Written by Mary Wilson, Former Capitol Bureau Chief | Nov 29, 2012 2:54 PM

Photo by Mary Wilson / witf

The governor’s office is still reviewing the bid placed by British company Camelot on the Pennsylvania Lottery, after months of behind-the-scenes work. Privatization could mean expansion of the Lottery to include keno drawings and online gaming.

In an interview with reporters Thursday, Gov. Corbett downplayed his misgivings about gambling when discussing its potential expansion in the state.

“The question is, is there more gambling? Yes. Is there a benefit to it? Yes. Am I concerned about gambling addiction? Yes. But it is going on,” said Corbett. “And I’m looking at, you know, can we get more revenue for senior projects, for senior programs?”

Profits from the Pennsylvania Lottery fund programs for seniors..

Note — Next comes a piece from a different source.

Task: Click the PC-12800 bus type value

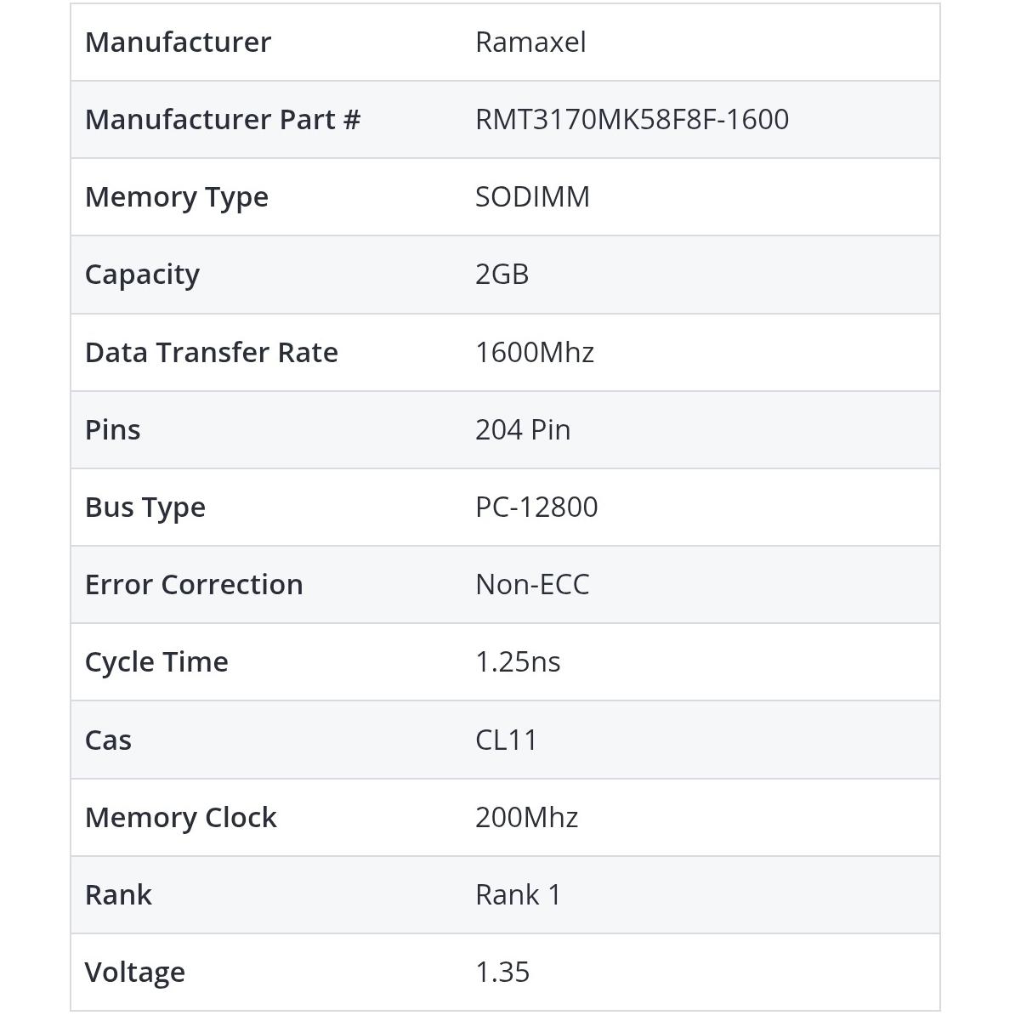Action: (x=536, y=508)
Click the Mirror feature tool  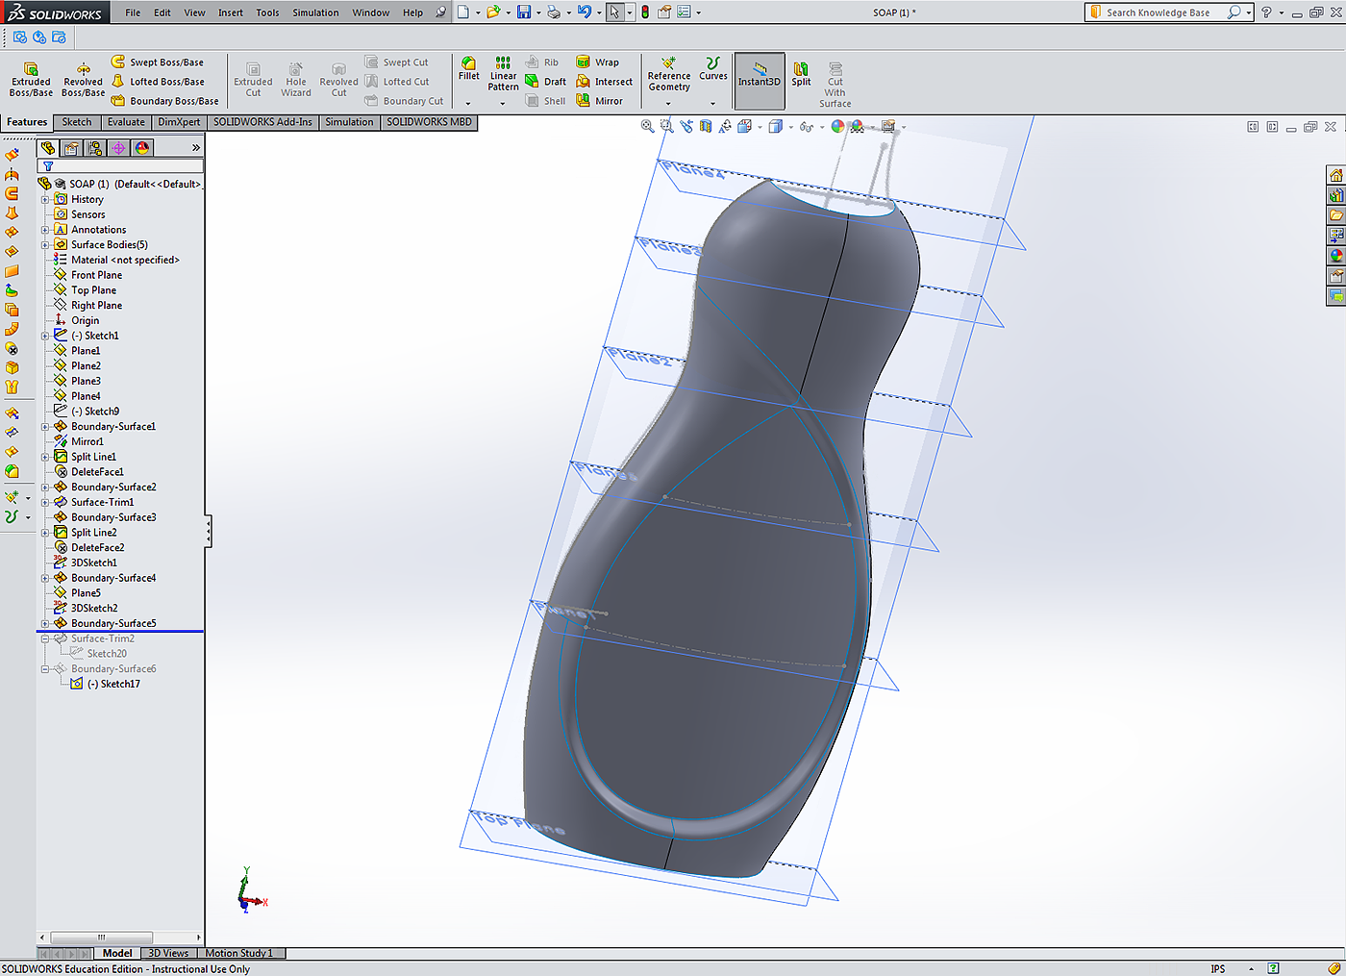tap(599, 101)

Democrats have criticized the manner in which the Corbett administration has explored leasing the state’s lottery operations to a private firm. When only Camelot made a bid on the Lottery, some accused the administration of setting up a “sweetheart deal.” The bid is currently under review. Corbett said his office sought competition, and that he doesn’t “have an answer” as to why there was only one bidder.

Corbett also addressed the touchy issue of campaign promises of the Democratic Attorney General-elect, Kathleen Kane. He said he would, in theory, agree to talk with prosecutors tasked with investigating the handling of the prosecution of convicted child abuser Jerry Sandusky.

Kane pledged to investigate how Sandusky case was pursued under Corbett when he was Attorney General. Corbett criticized the promise as “playing politics” with what he called a plainly successful case to put a predator behind bars.

But when asked if he would agree to sit down for an interview with Kane’s investigators, he said, “Probably.”

“I’d have to see – if I believe it’s a political game, no,” Corbett added. “If I believe she – that they want to know exactly what was going on when I was there, and my thought process, sure.”

He suggested Kane would need to use outside prosecutors, so the people interviewing him aren’t the very staff members under his direction while he was heading the AG’s office.

Kane has criticized the office’s use of a grand jury to press charges against Sandusky, who is currently serving an effective life sentence in prison. She has said grand juries are notorious for taking a long time, and that Sandusky should have been arrested by state prosecutors sooner.